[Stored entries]
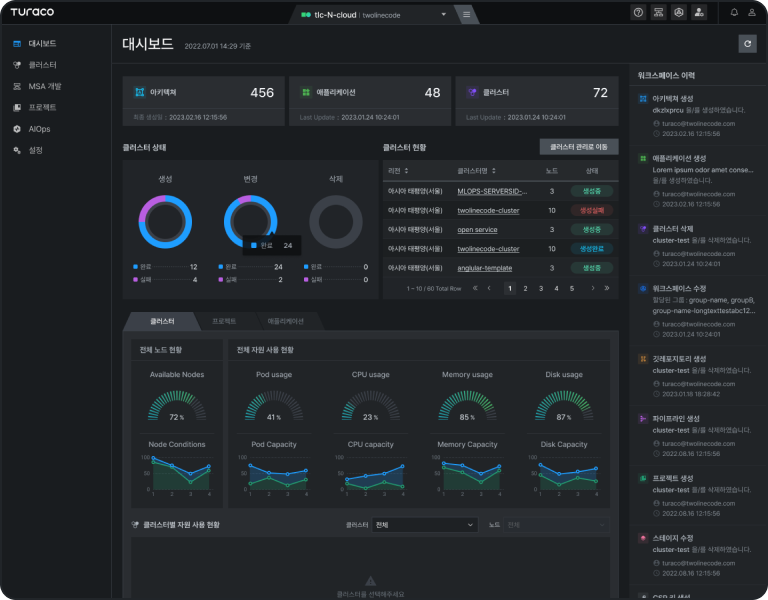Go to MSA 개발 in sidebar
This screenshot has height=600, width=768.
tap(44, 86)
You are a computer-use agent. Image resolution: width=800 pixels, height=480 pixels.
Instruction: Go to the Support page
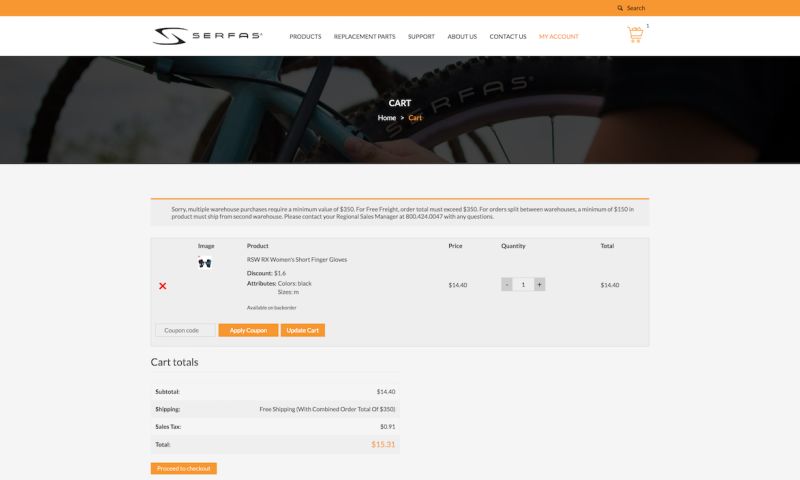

- **WHAT YOU SHOULD DO**: The lines to return run from the line containing "You are a computer-use" through the last line of the records. Give them exactly, omitting pictures.

- **EXPECTED ANSWER**:
You are a computer-use agent. Image resolution: width=800 pixels, height=480 pixels.
Instruction: Go to the Support page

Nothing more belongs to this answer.